Arles offre sa première rétrospective à son arelatensis, le peintre Jacques Réattu
En mars 1868, la fille de Jacques Réattu (1760 - 1833), Élisabeth Grange, légue à Arles, ville natale du peintre, des tableaux et des dessins de son père. La redécouverte de son œuvre peint est récente, remontant aux années 1980 et à la thèse de la chercheuse allemande Katrin Simons ayant comme point de départ le tableau Le Triomphe de la Civilisation (1795-1796) conservé à la Kunsthalle d'Hambourg. Attribué autrefois à David, Jean-Pierre Cuzin l'identifie en 1974 grâce à l'esquisse possédée par le musée Réattu. Les expositions du bicentenaire de la Révolution française, en 1989, ont permis de replacer l'œuvre de cet artiste dans son époque, sans omettre l'exposition au musée de la Révolution française à Vizille en 2000 : Jacques Réattu, sous le signe de la Révolution.
Le musée d'Arles auquel son nom a été donné lui consacre sa première exposition rétrospective.
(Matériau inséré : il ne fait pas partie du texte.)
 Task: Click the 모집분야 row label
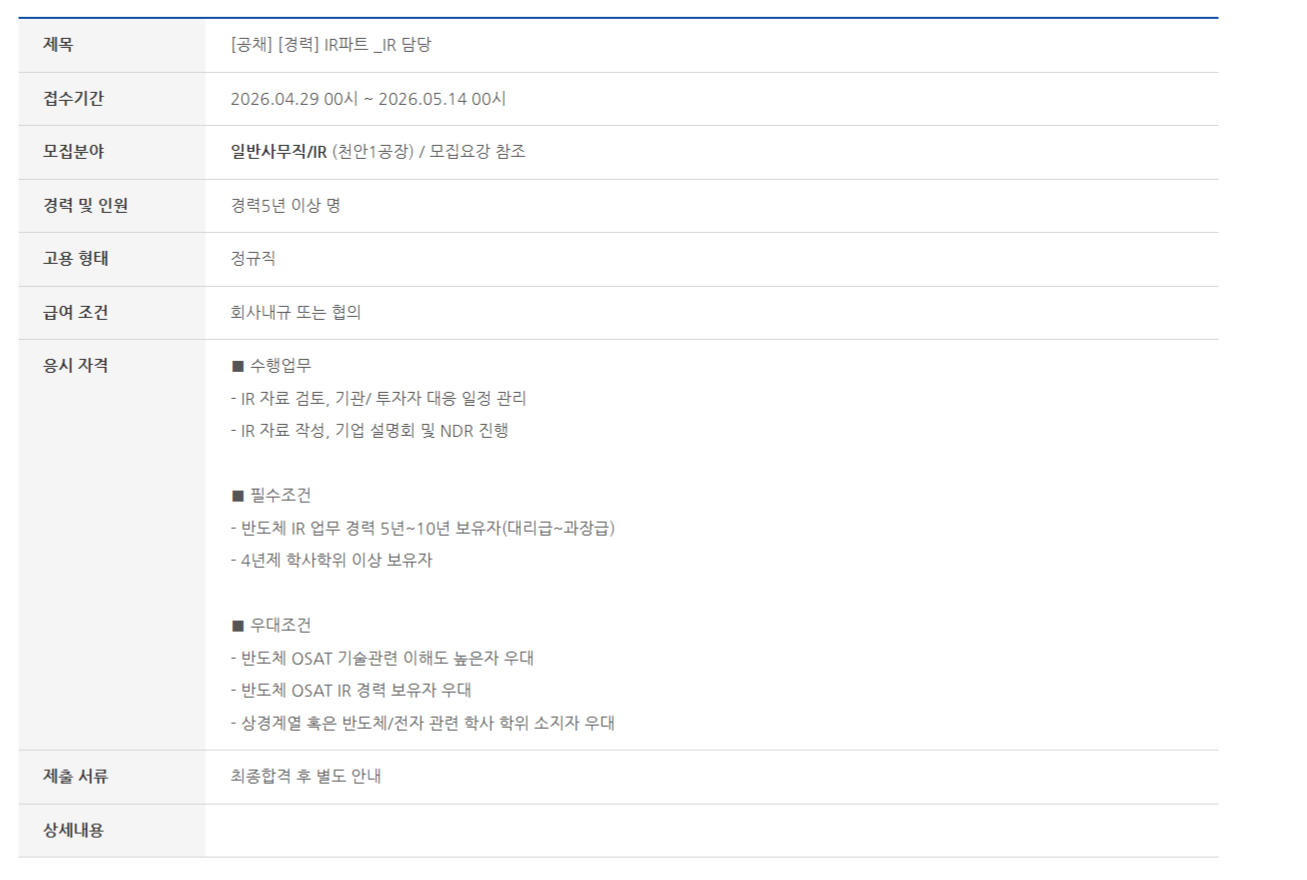point(73,152)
A la Chapelle Sainte-Anne, église désaffectée de la ville, sont dévoilées pour la première fois les six détrempes sur toile de ses peintures monumentales (2 m x 6 m) en "grisailles" du temple de la Raison de Marseille ainsi que l'ensemble de ses dessins préparatoires.
Jacques Réattu, Torse de Laocoon, Paris, entre 1780 et 1790. Pierre noire. 58,8 x 43,5 cm.. Legs Élisabeth Réattu, 1868. Arles, musée Réattu (base Joconde).
Né de parents inconnus, il est en réalité le fils de Guillaume Barême de Châteaufort, également peintre, et de Catherine Raspail, sœur d'Antoine, le peintre des "arlésiennes", avec laquelle il vivait illégitimement.
Il quitte sa ville natale à 15 ans pour Paris, devenant l'élève de Simon Julien à l'Académie royale de peinture et de sculpture pendant 10 années puis de Jean-Baptiste Regnault. Enseignement classique de l'Académie avec étude de l'anatomie, dessin d'après l'antique - Statue du Laocoon ou Torse du Belvédère -, dessin d'après modèle vivant dit académie d'homme nu, dessin de draperie. Souhaitant faire carrière, il se destine à la "peinture d'histoire", le plus noble des genres dans la classification donnée alors.
Jacques Réattu, La Mort de Tatius, Paris, 1788. Huile sur toile, 114 x 146 cm.. Tableau présenté au concours du Prix de Rome de 1788. Arles, musée Réattu (site Internet du musée).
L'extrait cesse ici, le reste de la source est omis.